■ **Task item**
The expected answer is the data below, printed verbatim without its pictures.

■ **Stored items**
○ ○ ○

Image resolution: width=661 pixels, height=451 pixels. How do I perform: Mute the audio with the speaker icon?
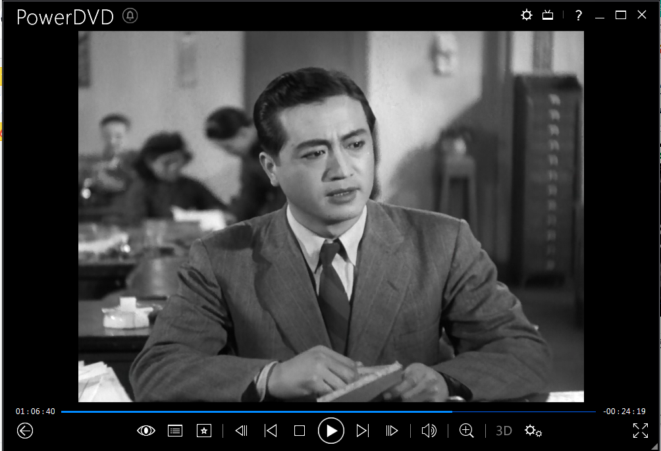[x=429, y=431]
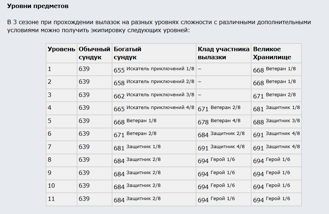Click the "Уровни предметов" heading
The width and height of the screenshot is (329, 214).
click(x=38, y=7)
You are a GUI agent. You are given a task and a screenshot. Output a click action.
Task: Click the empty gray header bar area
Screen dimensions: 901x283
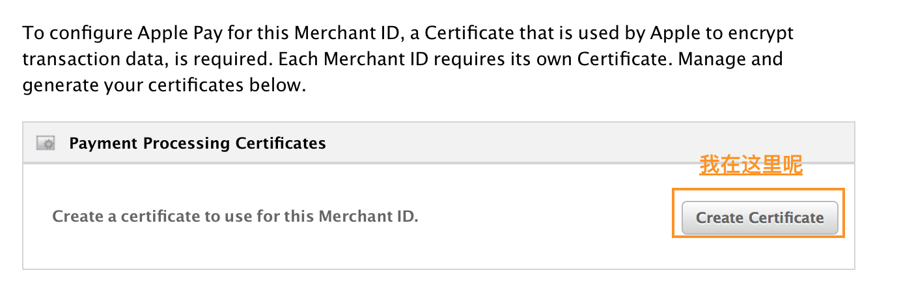coord(586,143)
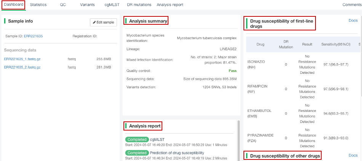The image size is (362, 161).
Task: Open Docs for first-line drugs
Action: click(x=353, y=21)
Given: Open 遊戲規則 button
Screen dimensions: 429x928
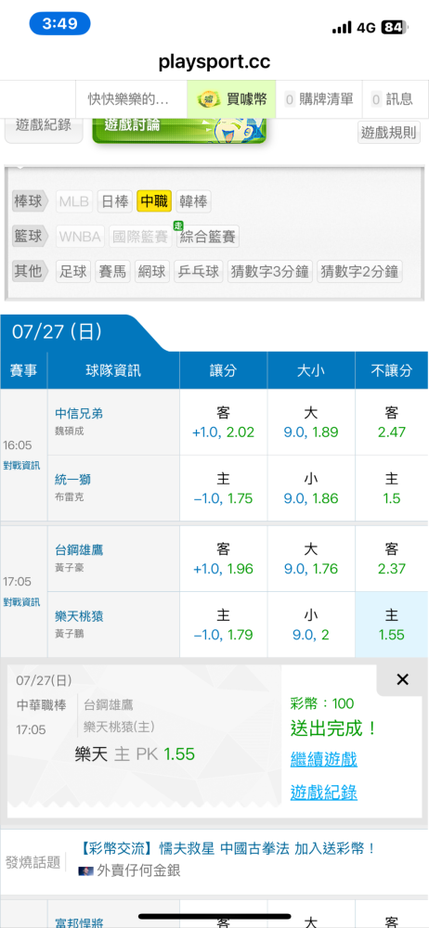Looking at the screenshot, I should tap(389, 132).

○ ○ ○

■ **Output of the exercise**
Image resolution: width=661 pixels, height=451 pixels. How do I perform: Mute the audio with the speaker icon?
[x=429, y=431]
Click the "Уровни предметов" heading
The width and height of the screenshot is (329, 214).
click(x=38, y=7)
You are a GUI agent. You are given a task and a screenshot. Output a click action.
Task: Click the empty gray header bar area
Screen dimensions: 901x283
coord(586,143)
The image size is (362, 161).
Task: Open Docs for first-line drugs
Action: click(x=353, y=21)
Given: Open 遊戲規則 button
Screen dimensions: 429x928
Looking at the screenshot, I should tap(389, 132).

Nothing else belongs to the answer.